§ Document text
17 October 2015

It Wasn't Just Me

Just so you know, there was enough penance to go around. Even though it was an explosive mess, there were little triggers all over the place I started to take stock of almost immediately. Besides the little moments that I scoffed off as two erred people in a partnership, there were big ones. Like the time we were heading to an evening of performances by solo youth symphony performers and I was griping as per my usual custom in the car, but M stopped the car in the middle of the road and screamed at me. I was stunned by his extreme reaction, whatever it was he said, out of nowhere, but I had apparently said the wrong thing in the wrong way and we almost turned around. I only felt momentarily attacked but then admitted that whining about things as I had done with K was probably not the best way to continue.

When I was on the back porch reeling and rocking night after night, or crying, or both, his reaction changed from stoic observer over a week to a rigid, red-faced pitch. I thought he was frothing at me out of tough love. He was actually quite stern with me on a number of occasions, and I would have only registered the sum total as amounting to nothing more than relationship hiccups, except when I couldn't understand other emotionless, arbitrary stances he had and question him angrily, it would invite draconian responses.

I remember sleeping away many mornings believing there was nothing on the agenda, only to find M had been up for hours, hadn't bothered to wake me, and scornfully contemptuous about all his plans that I was ruining with my alleged flaw. But when I asked that he let me know of any plans he had the night before, a simple solution that would have alerted me in advance to be up in good time, he would not respond, not even so much as to agree or disagree and continue on his haughty path. This pattern eventually resulted in huge fights because I would feel guilty and angry and he didn't even so much as refuse to provide me the courtesy of including me in his next-day plans. I was just the lazy ass.

§ Stored data
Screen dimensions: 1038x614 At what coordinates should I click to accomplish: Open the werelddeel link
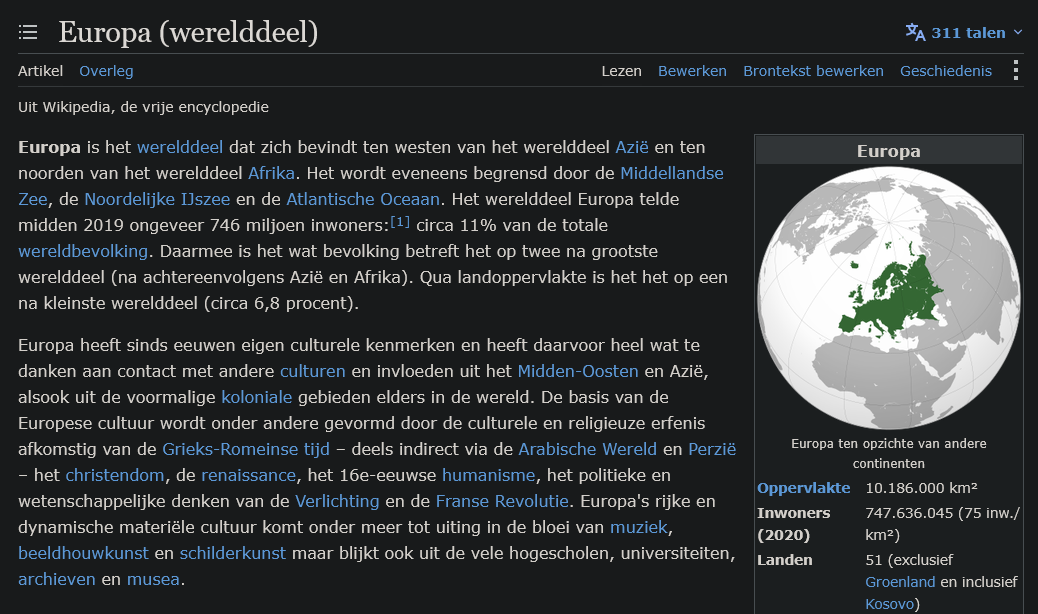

§ Required action 1
Answer these about the post:
(a) Where were the two of them heading when M stopped the car in the middle of the road?
(b) Where did the narrator sit reeling and rocking night after night?
(c) What did the narrator ask M to share the night before?
§ Required action 2
Retype the part of the post that begins at the words "When I was on" and stops after "invite draconian responses.".
§ Required action 3
Write what comes next in the post about M, starting after its last sentence.
The data that comes after the post is separate material.

§ Response box 1
(a) To an evening of performances by solo youth symphony performers.
(b) On the back porch.
(c) Any plans he had.

§ Response box 2
When I was on the back porch reeling and rocking night after night, or crying, or both, his reaction changed from stoic observer over a week to a rigid, red-faced pitch. I thought he was frothing at me out of tough love. He was actually quite stern with me on a number of occasions, and I would have only registered the sum total as amounting to nothing more than relationship hiccups, except when I couldn't understand other emotionless, arbitrary stances he had and question him angrily, it would invite draconian responses.

§ Response box 3
His extreme patterns brought me instant self-awareness, if for no other reason it was a type of shock therapy. Here was a person I assessed and deemed to be both more vocal and far less bound to put up with my shit than my ex. I don't know that I was so much as scared that M would dump me on the side of the road or abandon me in a province a trillion miles away from anything I ever knew, but I was mindful that he could. I let M call me out on my bullshit, let him have the upperhand, even when my temper was going to boil out of my mouth, even when I knew he was being unfair because I couldn't find my words. But I began approaching him with an increasing, heightened sense of caution.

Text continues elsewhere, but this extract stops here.